Hamburg (dpa) - Der deutsche Spitzensport wird von einem olympischen Sündenfall erschüttert: Radprofi Stefan Schumacher gehört zu den sechs Athleten, die bei IOC-Nachkontrollen der Pekinger Olympiaproben positiv auf Doping getestet wurden.
Neben Schumacher wurde sein italienischer Kollegen Davide Rebellin, Olympia-Zweiter im Straßenrennen, und 1500-Meter-Olympiasieger Rashid Ramzi (Bahrain) positiv getestet.
«Ich bin betroffen und persönlich sehr enttäuscht. Das ist an Verschlagenheit nicht zu überbieten, was Stefan Schumacher da abgeliefert hat», schimpfte DOSB-Generaldirektor Michael Vesper, gleichzeitig Chef de Mission des deutschen Peking-Teams, «wir hatten bei ihm schon bei der Nominierung großes Bauchgrummeln, das sich jetzt leider bestätigt hat.»
Ausgerechnet der Radsport hat Deutschlands Athleten erneut in Verruf gebracht. Der unverbesserliche Schumacher, der Doping mehrmals öffentlich bestritten hat, ist nach der jüngsten Enthüllung seiner positiven A-Probe endgültig am Ende: Ohne Mannschaft, ohne Sponsor und ohne sportliche Perspektive. Wegen CERA-Dopings hat der Weltverband UCI den 27 Jahre alten Schwaben gegenwärtig ohnehin für zwei Jahre gesperrt. Gegen dieses Urteil legte er beim internationalen Sportgerichtshof CAS Einspruch ein.
«Da kann man nur schlucken, wenn man das hört», sagte sein Anwalt Michael Lehner. Schumachers ehemaliger Chef im Team Gerolsteiner, Michael Holczer, gleichzeitig Teamchef der deutschen Straßenmannschaft in Peking, war nur noch ratlos: «Dazu fällt mir nichts mehr ein.» Der Bund Deutscher Radfahrer (BDR) erklärte unterdessen: «Der BDR hat Unterlagen über eine positive Nachkontrolle auf Dopingmittel an den Sportler Stefan Schumacher weitergeleitet. Es ist nun seine Sache, eine Öffnung der B-Probe zu verlangen oder darauf zu verzichten.»
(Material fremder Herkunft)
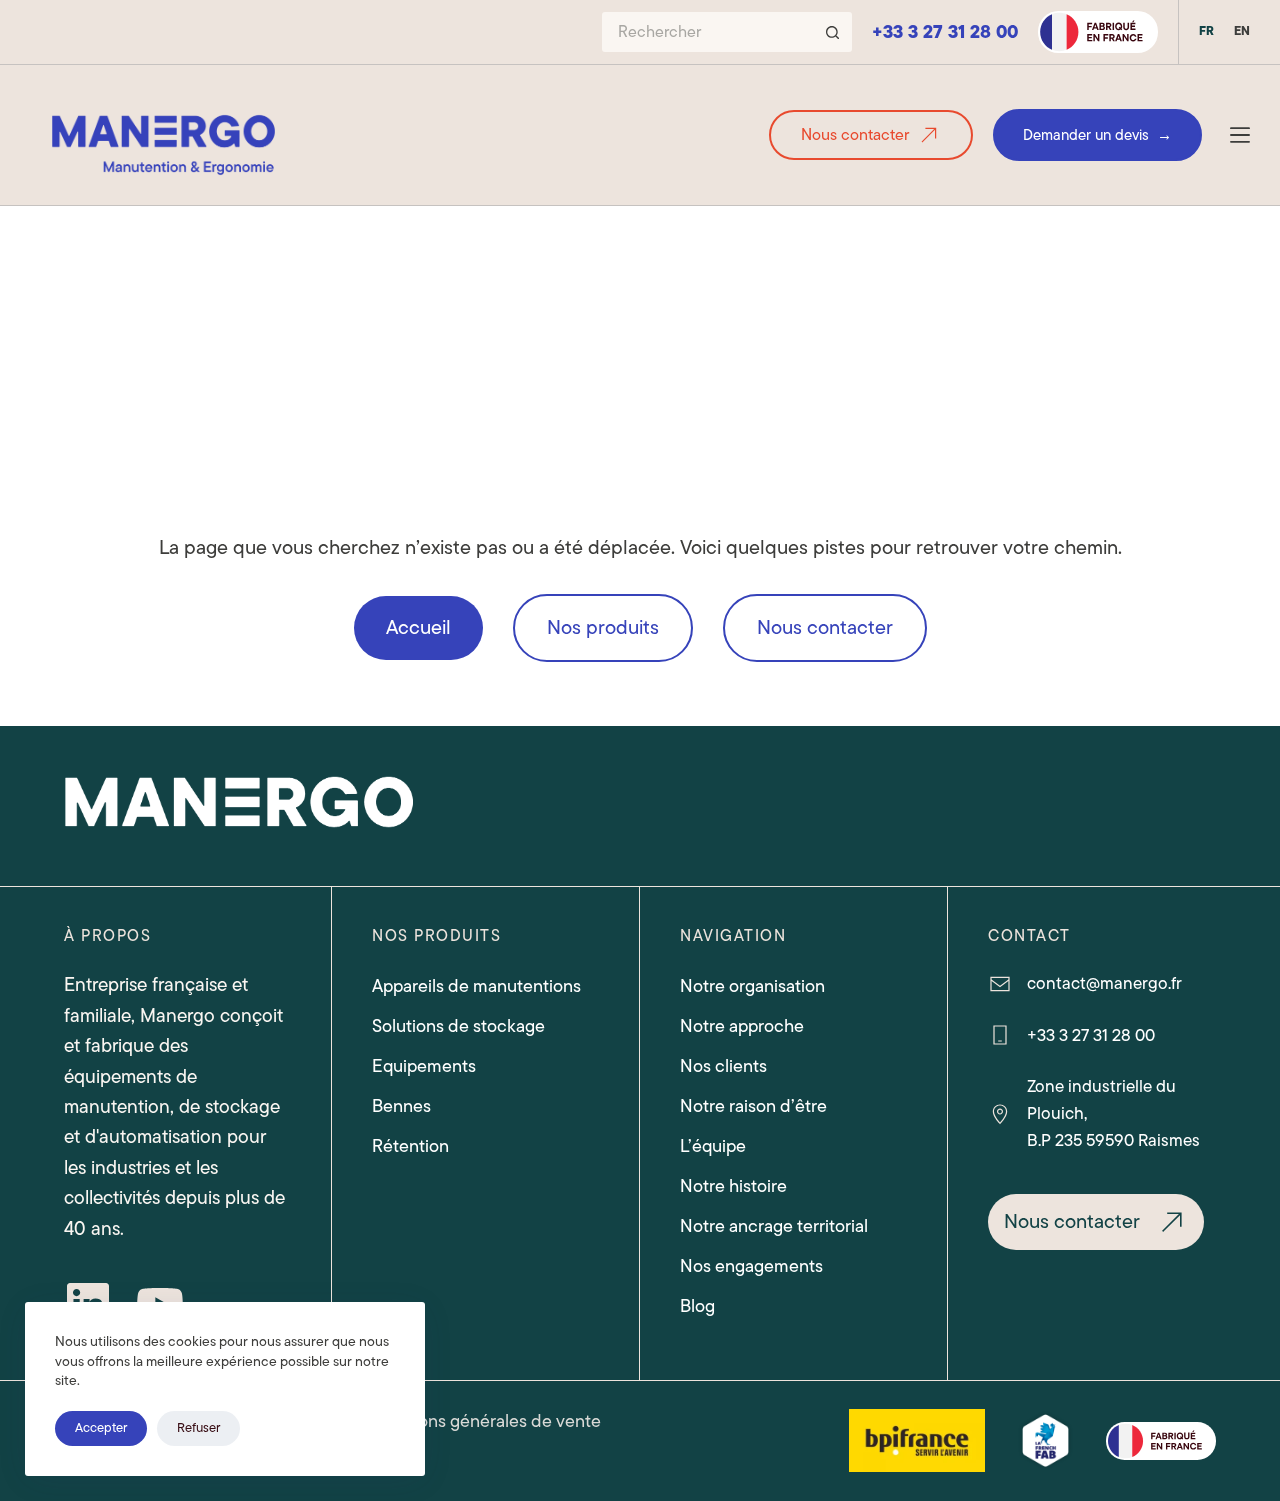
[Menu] (1240, 135)
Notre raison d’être (753, 1106)
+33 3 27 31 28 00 (945, 32)
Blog (697, 1306)
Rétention (410, 1146)
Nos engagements (751, 1266)
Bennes (401, 1106)
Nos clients (723, 1066)
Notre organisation (752, 986)
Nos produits (603, 627)
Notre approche (742, 1026)
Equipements (424, 1066)
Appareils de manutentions (476, 986)
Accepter (101, 1427)
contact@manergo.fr (1104, 983)
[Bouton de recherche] (832, 32)
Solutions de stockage (458, 1026)
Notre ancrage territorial (774, 1226)
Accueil (418, 627)
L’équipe (713, 1146)
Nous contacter (855, 135)
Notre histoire (733, 1186)
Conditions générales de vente (480, 1421)
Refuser (198, 1427)
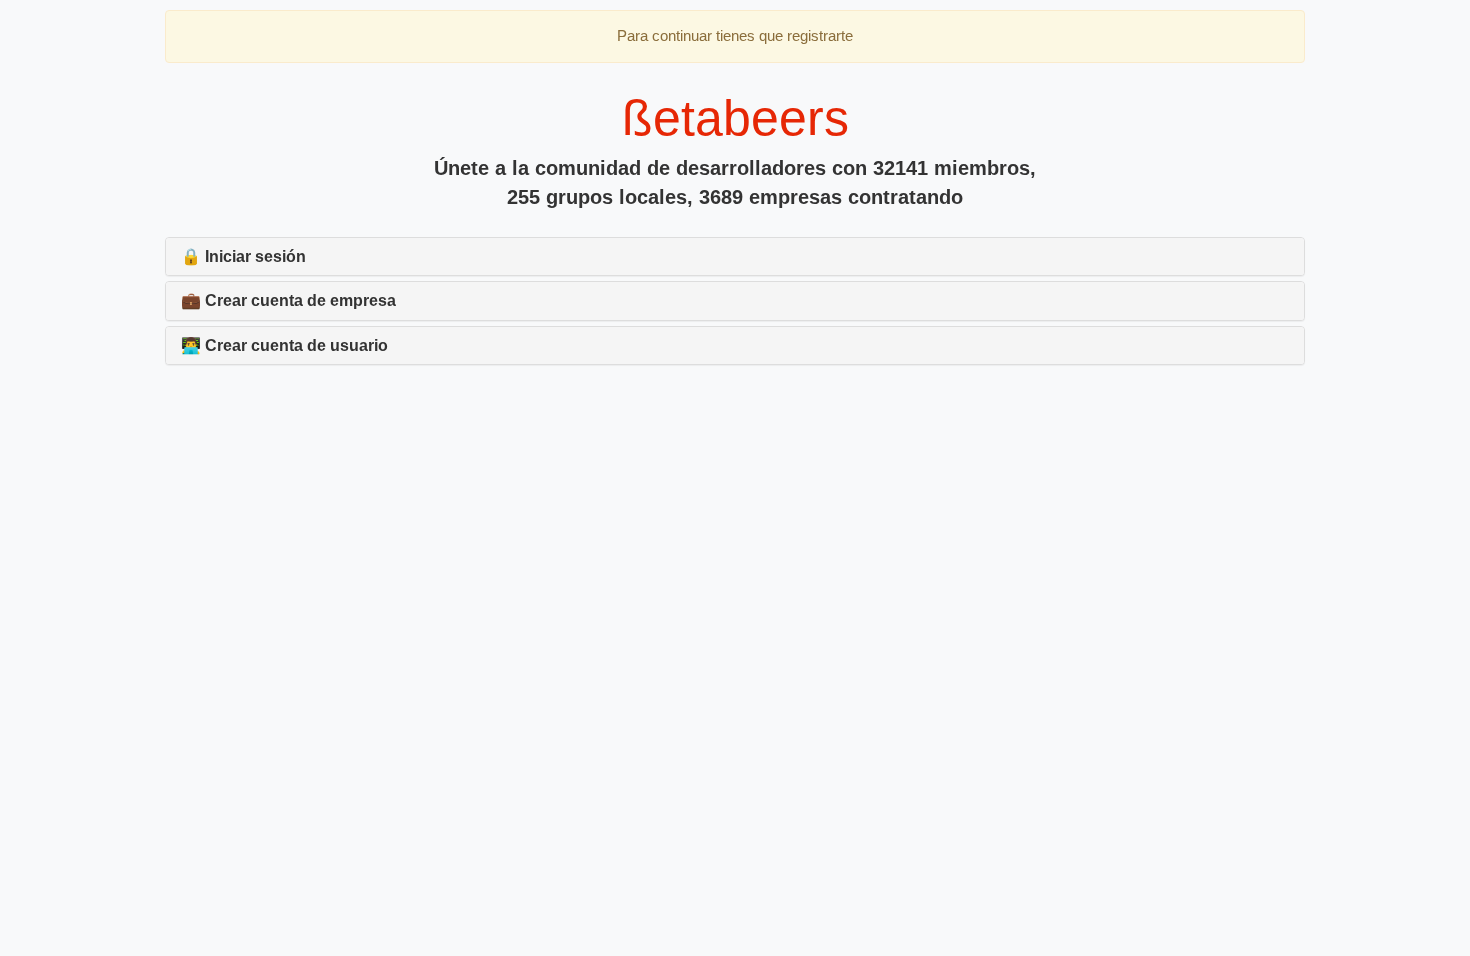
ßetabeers (735, 118)
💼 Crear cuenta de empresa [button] (288, 300)
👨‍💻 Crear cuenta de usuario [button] (284, 345)
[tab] (735, 257)
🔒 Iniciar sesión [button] (243, 256)
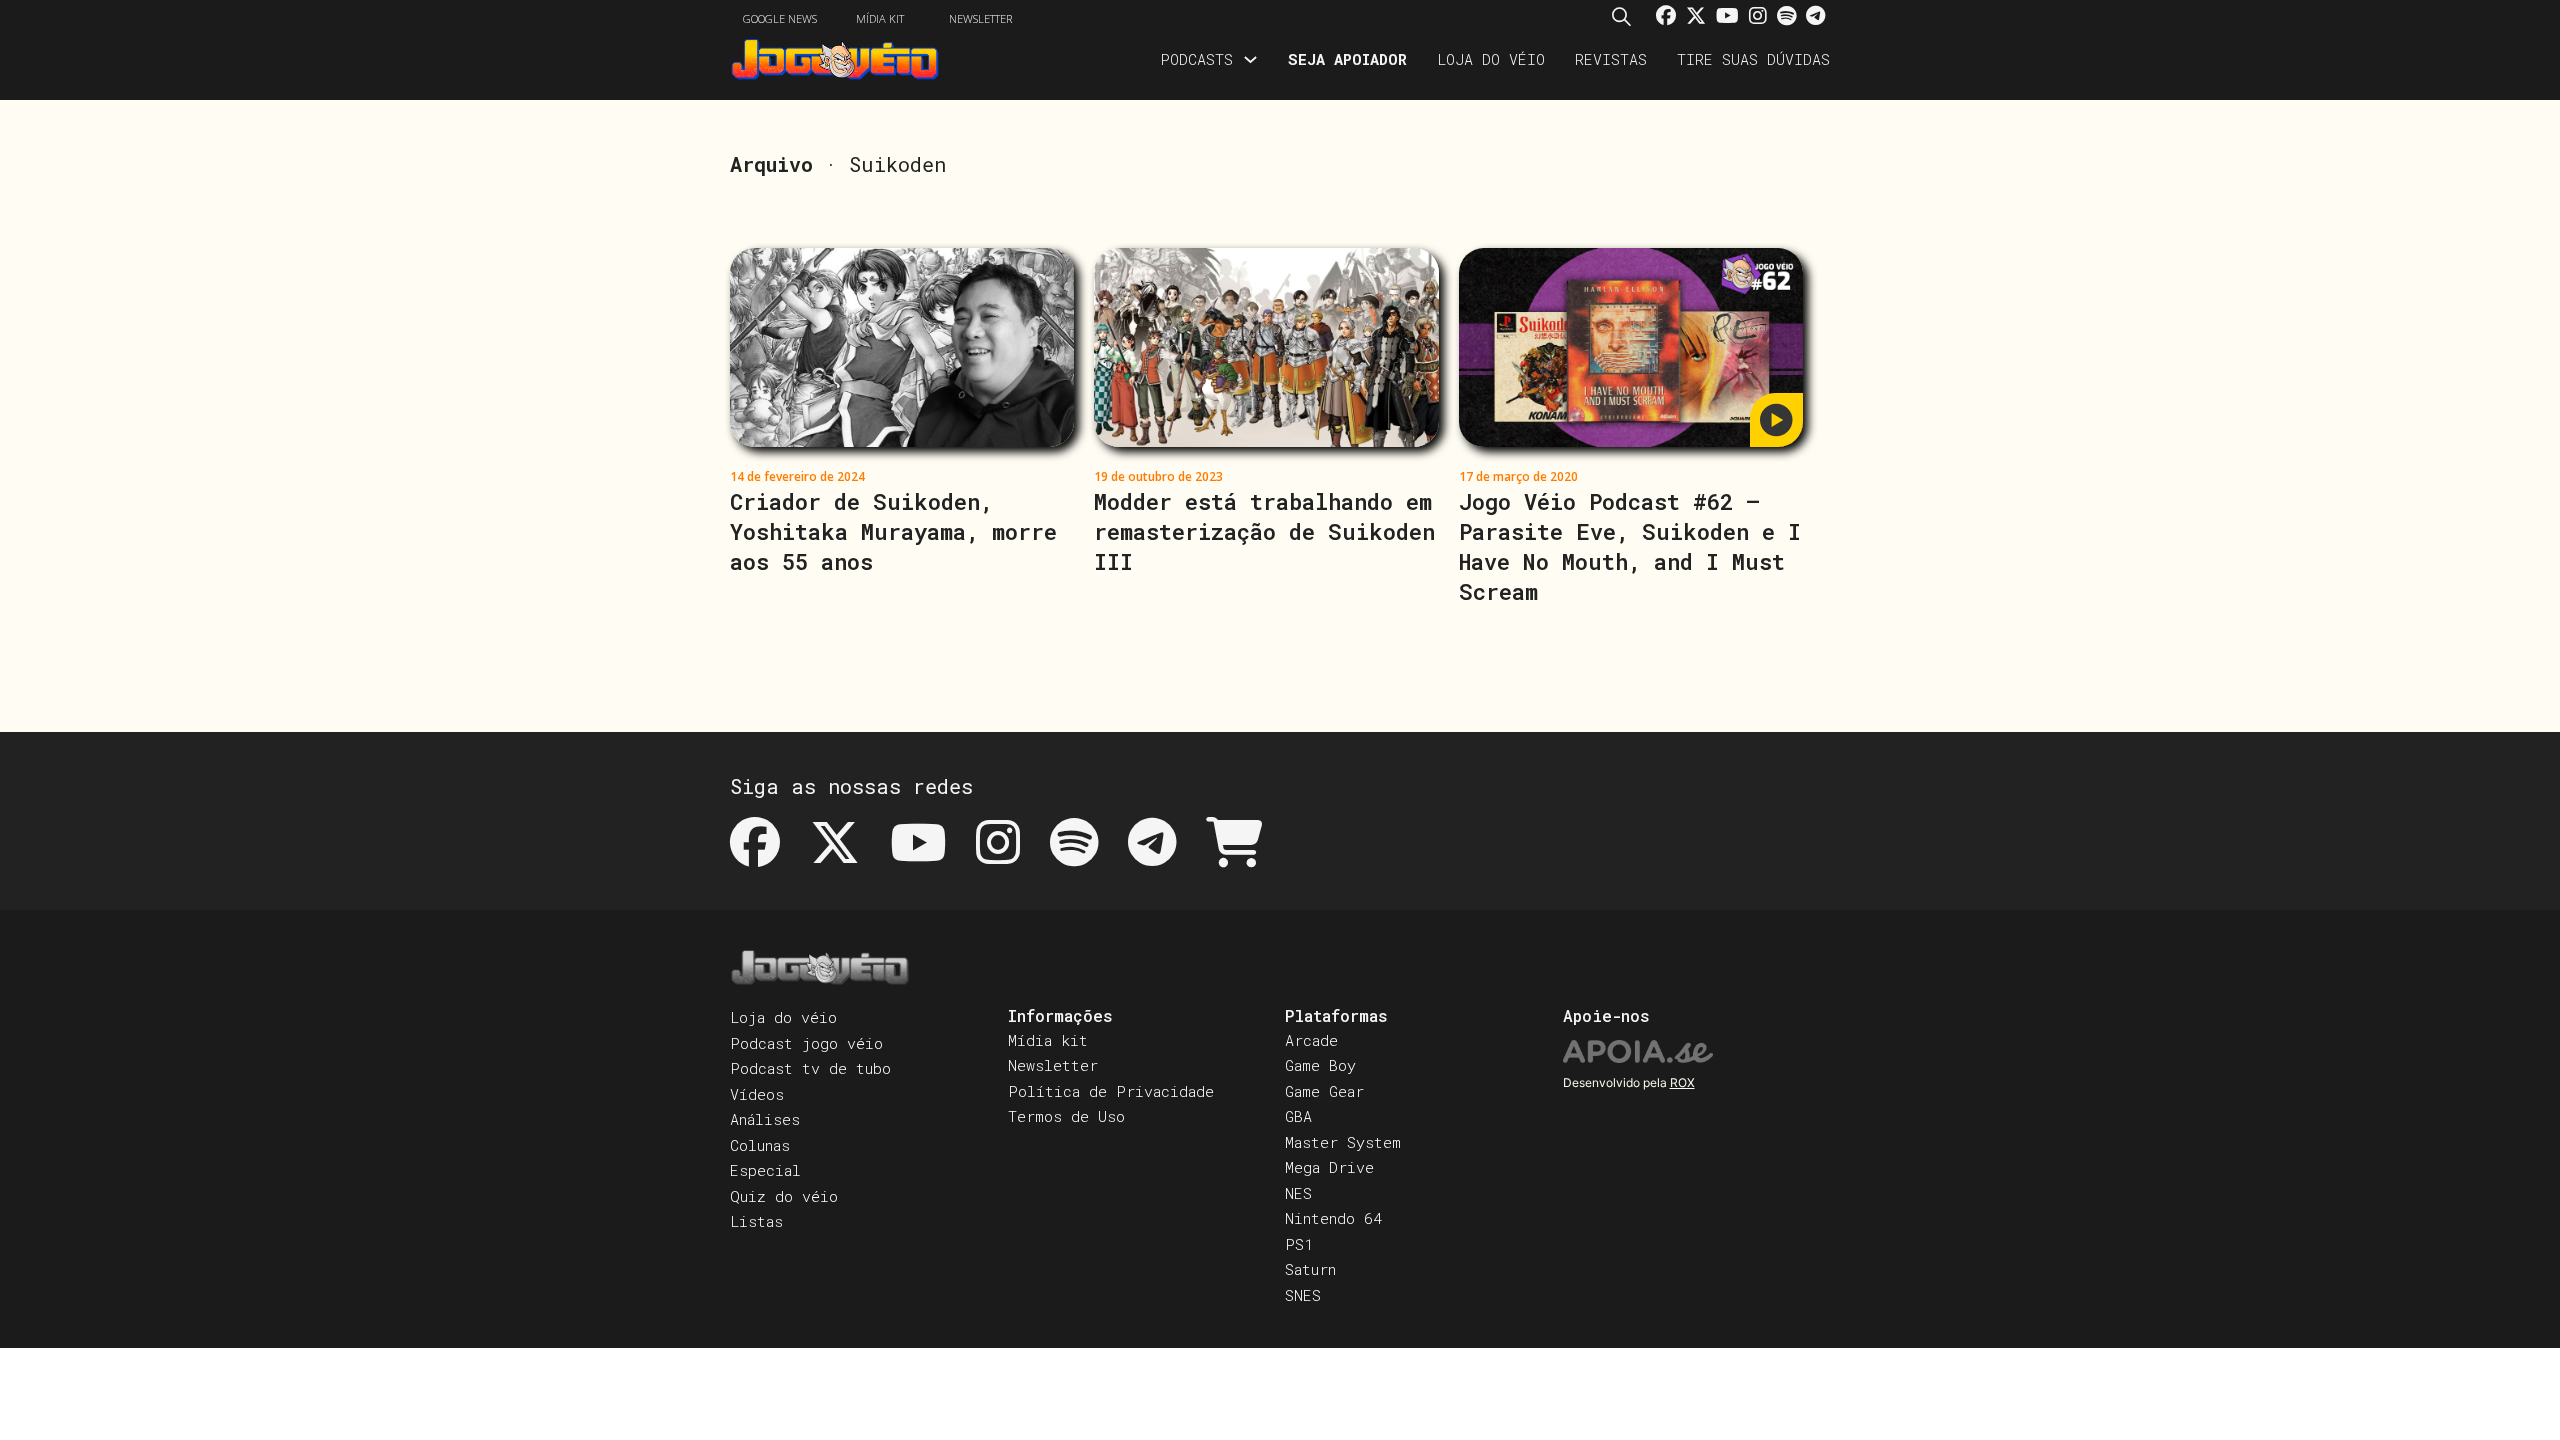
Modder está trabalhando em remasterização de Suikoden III (1264, 531)
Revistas (1611, 59)
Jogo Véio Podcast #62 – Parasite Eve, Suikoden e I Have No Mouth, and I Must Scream (1630, 546)
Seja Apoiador (1347, 59)
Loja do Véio (1491, 59)
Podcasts (1196, 59)
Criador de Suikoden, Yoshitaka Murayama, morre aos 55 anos (893, 531)
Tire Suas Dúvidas (1753, 59)
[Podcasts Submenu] (1250, 59)
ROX (1682, 1082)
Das Internationale Olympische Komitee (IOC) hat 948 Doping-Proben von Peking mit neuen Verfahren nachuntersucht. 847 davon wurden auf CERA kontrolliert, ein EPO-Präparat der dritten Generation. Alle 101 auf Insulin getesteten Proben waren negativ. Neben Schumacher, Rebellin und Ramzi sollen noch zwei weitere Leichathleten und ein Gewichtheber erwischt worden sein. Der jamaikanische Superstar Usain Bolt gehört nicht dazu. «Er hat noch nichts gehört, und er wird auch nichts hören», stellte sein Coach Glen Mills klar.
Im Hauptsitz des Deutschen Olympischen Sportbundes (DOSB) in Frankfurt war der nacholympische Ärger ganz besonders groß. Dabei wäre die Rückerstattung der Entsendungskosten nach Peking noch die geringste Strafe, die dem Übeltäter durch das Unterzeichnen der Athletenvereinbarung blüht. «Wir behalten uns weitere, härtere Strafen vor», meinte Vesper, «für mich ist es persönlich enttäuschend, weil er Teil meiner Mannschaft war.»
Schumacher droht zudem schon die Aberkennung seiner beiden Etappensiegen bei der Tour de France 2008, bei der er auch zwei Tage in Gelb fuhr. Bereits unmittelbar vor dem WM-Finale 2007 in Stuttgart hatte der Nürtinger auffällige Blutwerte, die erst nach der Veranstaltung bekanntgegeben wurden. So bleibt seine WM-Bronzemedaille mit einem Makel behaftet. Zwei Tage nach der WM waren in einer Polizeikontrolle Spuren von Aufputschmitteln in seinem Blut gefunden worden.
DOSB-Präsident und IOC-Vize Thomas Bach gewinnt den Fahndungserfolgen bei den ersten Nachkontrollen olympischer Proben auch Positives ab. «Ich hoffe, diese Ergebnisse haben abschreckende Wirkung», sagte der oberste deutsche Sportfunktionär der dpa, «niemand kann sich mehr sicher fühlen, der auch nur mit dem Gedanken spielt, zu dopen.» Für das IOC haben die Aufdeckungen etwas Zwiespältiges: Die sechs Fälle unterstreichen die neue Entschlossenheit im Anti-Doping-Kampf, geben aber gleichzeitig einen Hinweis auf eine hohe Dunkelziffer.